A study, presented at World Congress of Gastroenterology 2017, examined if endoscopic therapy would be effective for Barrett's esophagus patients with intramucosal carcinoma as it is for those with high-grade dysplasia.
Rajesh Krishnamoorthi, MD, from Seattle-based Virginia Mason Medical Center, and colleagues assessed 276 Barrett's esophagus patients. Seventy had intramucosal carcinoma and 206 had high-grade dysplasia. Patients underwent an endoscopy at one of 10 international centers.
Here's what they found:
1. Rates of complete intestinal metaplasia eradication were not significantly different between the carcinoma group (81 percent) and the dysplasia group (87 percent). Rates of complete dysplasia eradication were also similar at 84 percent and 90 percent respectively.
2. Researchers conducted a multivariate analysis adjusting for age, sex and length of Barrett's esophagus and difference in eradication rates between the two groups were still not significant.

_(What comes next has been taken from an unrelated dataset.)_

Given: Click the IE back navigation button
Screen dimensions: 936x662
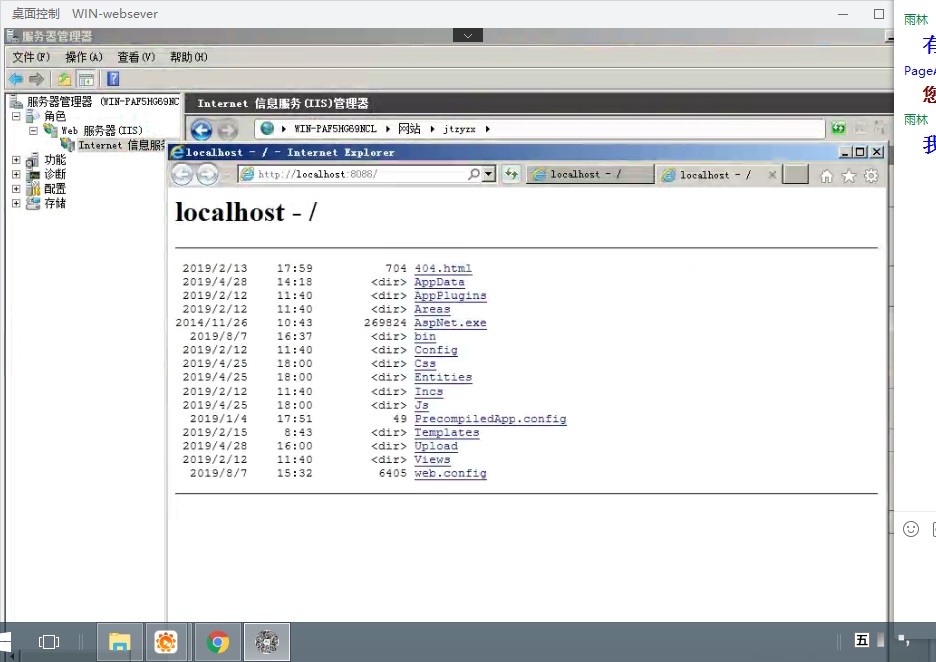Looking at the screenshot, I should (x=182, y=175).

3. There was no significant difference between the recurrence of Barrett's esophagus in the carcinoma group (44 percent) or the dysplasia group (35 percent) either.
Researchers concluded, "In this large, well-defined cohort of Barrett's esophagus patients, the effectiveness of endoscopic therapy for intramucosal cancer is comparable to that for high-grade dysplasia."
WCG 2017 was Oct. 13 to Oct. 18 in Orlando, Fla.